■ Stated exercise:
Please repeat the lines of the listing exactly, starting at the line that contains "Select the Template App suggestion chip" and ending at the line that contains "I will 20,73.", with both of those lines included.

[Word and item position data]

****

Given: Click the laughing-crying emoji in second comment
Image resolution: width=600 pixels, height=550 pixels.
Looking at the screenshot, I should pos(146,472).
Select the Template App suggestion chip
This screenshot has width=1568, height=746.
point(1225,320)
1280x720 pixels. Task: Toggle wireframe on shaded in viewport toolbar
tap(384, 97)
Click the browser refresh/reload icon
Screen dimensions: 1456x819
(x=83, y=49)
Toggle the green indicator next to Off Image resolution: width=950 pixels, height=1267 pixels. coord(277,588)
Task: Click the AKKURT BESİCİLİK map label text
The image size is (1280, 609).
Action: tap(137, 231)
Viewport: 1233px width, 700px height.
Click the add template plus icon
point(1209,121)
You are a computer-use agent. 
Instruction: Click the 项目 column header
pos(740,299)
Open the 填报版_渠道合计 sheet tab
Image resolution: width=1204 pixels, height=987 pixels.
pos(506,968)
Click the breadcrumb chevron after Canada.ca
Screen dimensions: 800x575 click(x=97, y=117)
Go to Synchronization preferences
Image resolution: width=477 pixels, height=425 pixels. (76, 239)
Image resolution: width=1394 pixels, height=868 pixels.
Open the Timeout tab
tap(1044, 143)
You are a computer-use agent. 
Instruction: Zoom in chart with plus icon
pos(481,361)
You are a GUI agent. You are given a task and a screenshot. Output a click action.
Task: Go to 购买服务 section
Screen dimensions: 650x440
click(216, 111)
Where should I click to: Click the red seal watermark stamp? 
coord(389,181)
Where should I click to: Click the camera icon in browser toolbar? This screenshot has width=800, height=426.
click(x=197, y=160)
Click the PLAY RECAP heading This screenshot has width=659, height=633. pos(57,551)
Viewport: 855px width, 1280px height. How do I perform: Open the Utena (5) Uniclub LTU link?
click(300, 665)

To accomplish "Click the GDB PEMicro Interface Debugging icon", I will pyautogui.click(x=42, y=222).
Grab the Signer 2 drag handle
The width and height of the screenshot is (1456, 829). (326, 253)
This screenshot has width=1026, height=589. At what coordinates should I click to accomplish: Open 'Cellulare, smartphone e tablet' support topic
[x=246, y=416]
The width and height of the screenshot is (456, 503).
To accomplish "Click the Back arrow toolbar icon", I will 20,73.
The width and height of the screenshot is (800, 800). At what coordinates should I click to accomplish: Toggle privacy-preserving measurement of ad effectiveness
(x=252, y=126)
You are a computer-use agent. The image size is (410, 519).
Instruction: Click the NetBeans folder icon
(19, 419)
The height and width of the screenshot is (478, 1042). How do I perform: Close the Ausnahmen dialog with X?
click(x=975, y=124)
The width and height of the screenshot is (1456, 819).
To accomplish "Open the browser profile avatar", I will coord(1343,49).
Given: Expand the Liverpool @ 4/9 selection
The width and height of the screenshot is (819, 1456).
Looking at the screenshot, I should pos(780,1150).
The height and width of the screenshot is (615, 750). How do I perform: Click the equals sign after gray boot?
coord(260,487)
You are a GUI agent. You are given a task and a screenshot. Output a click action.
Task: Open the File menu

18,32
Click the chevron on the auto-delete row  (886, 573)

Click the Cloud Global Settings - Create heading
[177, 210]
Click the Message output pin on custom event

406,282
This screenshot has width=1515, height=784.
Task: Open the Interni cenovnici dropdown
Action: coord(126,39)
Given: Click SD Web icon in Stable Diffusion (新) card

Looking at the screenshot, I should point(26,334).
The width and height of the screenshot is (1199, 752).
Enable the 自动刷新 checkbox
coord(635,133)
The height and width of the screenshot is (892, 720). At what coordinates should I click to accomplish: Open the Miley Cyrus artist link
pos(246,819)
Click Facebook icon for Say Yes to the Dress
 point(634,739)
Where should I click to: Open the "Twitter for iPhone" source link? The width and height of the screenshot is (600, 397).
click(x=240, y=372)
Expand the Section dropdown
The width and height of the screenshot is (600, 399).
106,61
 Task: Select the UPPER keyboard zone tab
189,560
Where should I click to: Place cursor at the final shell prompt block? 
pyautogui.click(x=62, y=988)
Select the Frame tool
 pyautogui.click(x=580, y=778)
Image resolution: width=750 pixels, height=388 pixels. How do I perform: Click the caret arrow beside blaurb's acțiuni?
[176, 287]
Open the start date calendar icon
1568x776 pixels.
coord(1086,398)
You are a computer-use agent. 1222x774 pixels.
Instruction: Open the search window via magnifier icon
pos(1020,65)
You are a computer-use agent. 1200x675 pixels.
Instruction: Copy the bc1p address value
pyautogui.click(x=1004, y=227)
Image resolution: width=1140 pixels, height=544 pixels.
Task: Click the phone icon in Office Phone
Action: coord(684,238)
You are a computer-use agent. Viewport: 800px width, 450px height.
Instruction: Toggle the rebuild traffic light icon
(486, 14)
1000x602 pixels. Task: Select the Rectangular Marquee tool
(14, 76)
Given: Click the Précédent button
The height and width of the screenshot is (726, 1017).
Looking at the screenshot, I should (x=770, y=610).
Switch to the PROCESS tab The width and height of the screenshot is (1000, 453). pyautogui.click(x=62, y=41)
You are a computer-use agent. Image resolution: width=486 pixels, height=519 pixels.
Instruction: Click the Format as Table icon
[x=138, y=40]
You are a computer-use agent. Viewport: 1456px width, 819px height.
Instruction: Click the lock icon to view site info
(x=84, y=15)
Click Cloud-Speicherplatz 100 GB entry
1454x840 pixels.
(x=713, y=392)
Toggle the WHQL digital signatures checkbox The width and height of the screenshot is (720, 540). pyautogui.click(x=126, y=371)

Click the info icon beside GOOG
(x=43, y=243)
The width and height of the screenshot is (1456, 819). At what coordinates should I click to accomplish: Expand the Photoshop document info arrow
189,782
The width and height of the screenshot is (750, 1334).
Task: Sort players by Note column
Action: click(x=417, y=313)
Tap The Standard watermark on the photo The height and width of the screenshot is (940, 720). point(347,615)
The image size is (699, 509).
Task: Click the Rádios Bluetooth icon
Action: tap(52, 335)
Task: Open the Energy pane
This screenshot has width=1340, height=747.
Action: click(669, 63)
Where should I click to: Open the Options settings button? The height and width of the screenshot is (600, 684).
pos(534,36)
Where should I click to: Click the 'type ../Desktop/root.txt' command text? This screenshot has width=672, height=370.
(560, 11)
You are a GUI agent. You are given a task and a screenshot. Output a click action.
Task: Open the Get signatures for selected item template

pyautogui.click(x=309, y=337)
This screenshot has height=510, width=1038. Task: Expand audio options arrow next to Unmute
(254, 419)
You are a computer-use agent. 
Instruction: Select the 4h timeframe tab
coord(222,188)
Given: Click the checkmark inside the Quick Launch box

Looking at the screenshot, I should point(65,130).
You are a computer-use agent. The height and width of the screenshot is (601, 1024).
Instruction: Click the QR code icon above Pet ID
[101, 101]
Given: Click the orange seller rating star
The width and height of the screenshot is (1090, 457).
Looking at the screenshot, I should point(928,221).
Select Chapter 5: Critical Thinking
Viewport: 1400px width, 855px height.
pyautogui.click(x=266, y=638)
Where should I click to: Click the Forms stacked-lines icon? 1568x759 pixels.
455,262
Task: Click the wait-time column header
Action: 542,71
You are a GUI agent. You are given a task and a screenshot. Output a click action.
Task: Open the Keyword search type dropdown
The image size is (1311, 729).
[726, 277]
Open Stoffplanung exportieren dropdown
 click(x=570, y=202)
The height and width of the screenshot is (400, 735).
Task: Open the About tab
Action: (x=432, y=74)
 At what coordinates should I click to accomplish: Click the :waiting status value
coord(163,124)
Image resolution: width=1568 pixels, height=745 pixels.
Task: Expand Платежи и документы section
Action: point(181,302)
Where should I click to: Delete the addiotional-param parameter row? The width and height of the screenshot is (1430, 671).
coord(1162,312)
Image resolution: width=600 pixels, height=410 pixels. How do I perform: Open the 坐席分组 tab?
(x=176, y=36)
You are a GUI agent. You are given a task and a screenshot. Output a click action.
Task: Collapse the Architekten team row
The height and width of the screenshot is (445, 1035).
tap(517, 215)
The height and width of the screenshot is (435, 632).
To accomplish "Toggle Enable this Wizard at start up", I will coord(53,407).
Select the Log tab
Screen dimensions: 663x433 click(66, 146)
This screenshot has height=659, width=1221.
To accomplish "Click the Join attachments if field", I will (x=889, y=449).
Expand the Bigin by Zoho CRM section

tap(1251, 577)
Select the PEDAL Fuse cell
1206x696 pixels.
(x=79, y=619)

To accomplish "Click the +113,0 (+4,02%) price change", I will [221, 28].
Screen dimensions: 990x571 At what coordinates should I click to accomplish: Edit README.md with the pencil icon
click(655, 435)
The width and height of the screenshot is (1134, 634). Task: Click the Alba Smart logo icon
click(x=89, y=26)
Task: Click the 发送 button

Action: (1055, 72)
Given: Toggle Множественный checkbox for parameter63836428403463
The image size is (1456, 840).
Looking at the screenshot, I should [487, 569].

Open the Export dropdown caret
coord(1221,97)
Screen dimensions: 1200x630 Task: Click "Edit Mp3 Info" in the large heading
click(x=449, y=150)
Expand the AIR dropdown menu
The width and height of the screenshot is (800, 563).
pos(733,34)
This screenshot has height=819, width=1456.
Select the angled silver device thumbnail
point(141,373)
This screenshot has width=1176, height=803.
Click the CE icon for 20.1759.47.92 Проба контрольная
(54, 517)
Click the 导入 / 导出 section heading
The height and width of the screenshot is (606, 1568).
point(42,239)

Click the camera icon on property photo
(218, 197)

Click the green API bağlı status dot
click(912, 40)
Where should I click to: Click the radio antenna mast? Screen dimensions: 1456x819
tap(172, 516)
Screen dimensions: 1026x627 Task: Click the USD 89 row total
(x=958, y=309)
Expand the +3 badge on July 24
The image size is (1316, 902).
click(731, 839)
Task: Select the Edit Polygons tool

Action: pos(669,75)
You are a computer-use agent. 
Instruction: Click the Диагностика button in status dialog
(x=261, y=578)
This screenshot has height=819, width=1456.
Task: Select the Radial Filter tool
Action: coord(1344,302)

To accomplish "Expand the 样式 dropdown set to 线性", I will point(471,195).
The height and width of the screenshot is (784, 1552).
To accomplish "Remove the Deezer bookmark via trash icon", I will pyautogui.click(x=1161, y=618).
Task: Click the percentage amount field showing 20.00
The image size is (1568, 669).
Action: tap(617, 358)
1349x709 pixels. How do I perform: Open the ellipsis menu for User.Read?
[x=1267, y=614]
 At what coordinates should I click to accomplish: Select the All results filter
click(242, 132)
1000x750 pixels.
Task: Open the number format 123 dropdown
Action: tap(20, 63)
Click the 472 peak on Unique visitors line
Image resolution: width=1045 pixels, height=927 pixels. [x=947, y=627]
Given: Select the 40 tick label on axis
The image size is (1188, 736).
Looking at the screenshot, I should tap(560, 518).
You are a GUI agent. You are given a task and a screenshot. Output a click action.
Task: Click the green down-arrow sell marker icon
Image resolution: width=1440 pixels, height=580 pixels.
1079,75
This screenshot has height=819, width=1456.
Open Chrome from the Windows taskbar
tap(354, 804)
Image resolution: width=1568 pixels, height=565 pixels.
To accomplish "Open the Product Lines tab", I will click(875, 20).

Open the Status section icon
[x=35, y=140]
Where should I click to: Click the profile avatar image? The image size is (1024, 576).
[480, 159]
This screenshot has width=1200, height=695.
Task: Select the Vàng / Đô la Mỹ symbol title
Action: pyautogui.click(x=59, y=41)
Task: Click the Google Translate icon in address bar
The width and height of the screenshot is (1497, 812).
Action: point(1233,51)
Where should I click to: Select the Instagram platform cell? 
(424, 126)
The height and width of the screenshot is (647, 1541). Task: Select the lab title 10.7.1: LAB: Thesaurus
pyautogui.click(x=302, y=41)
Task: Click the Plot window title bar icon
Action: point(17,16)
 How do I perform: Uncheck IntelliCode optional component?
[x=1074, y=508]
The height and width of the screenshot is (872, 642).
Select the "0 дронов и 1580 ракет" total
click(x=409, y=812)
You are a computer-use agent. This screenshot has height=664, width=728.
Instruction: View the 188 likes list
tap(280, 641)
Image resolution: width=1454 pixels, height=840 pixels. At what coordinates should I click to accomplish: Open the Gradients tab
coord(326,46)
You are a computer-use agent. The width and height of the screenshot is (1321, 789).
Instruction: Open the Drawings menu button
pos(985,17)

****

■ Full answer:
Select the Template App suggestion chip
This screenshot has width=1568, height=746.
point(1225,320)
1280x720 pixels. Task: Toggle wireframe on shaded in viewport toolbar
tap(384, 97)
Click the browser refresh/reload icon
Screen dimensions: 1456x819
(x=83, y=49)
Toggle the green indicator next to Off Image resolution: width=950 pixels, height=1267 pixels. coord(277,588)
Task: Click the AKKURT BESİCİLİK map label text
The image size is (1280, 609).
Action: tap(137, 231)
Viewport: 1233px width, 700px height.
Click the add template plus icon
point(1209,121)
You are a computer-use agent. 
Instruction: Click the 项目 column header
pos(740,299)
Open the 填报版_渠道合计 sheet tab
Image resolution: width=1204 pixels, height=987 pixels.
pos(506,968)
Click the breadcrumb chevron after Canada.ca
Screen dimensions: 800x575 click(x=97, y=117)
Go to Synchronization preferences
Image resolution: width=477 pixels, height=425 pixels. (76, 239)
Image resolution: width=1394 pixels, height=868 pixels.
Open the Timeout tab
tap(1044, 143)
You are a computer-use agent. 
Instruction: Zoom in chart with plus icon
pos(481,361)
You are a GUI agent. You are given a task and a screenshot. Output a click action.
Task: Go to 购买服务 section
Screen dimensions: 650x440
click(216, 111)
Where should I click to: Click the red seal watermark stamp? 
coord(389,181)
Where should I click to: Click the camera icon in browser toolbar? This screenshot has width=800, height=426.
click(x=197, y=160)
Click the PLAY RECAP heading This screenshot has width=659, height=633. pos(57,551)
Viewport: 855px width, 1280px height. How do I perform: Open the Utena (5) Uniclub LTU link?
click(300, 665)

To accomplish "Click the GDB PEMicro Interface Debugging icon", I will pyautogui.click(x=42, y=222).
Grab the Signer 2 drag handle
The width and height of the screenshot is (1456, 829). (326, 253)
This screenshot has width=1026, height=589. At what coordinates should I click to accomplish: Open 'Cellulare, smartphone e tablet' support topic
[x=246, y=416]
The width and height of the screenshot is (456, 503).
To accomplish "Click the Back arrow toolbar icon", I will 20,73.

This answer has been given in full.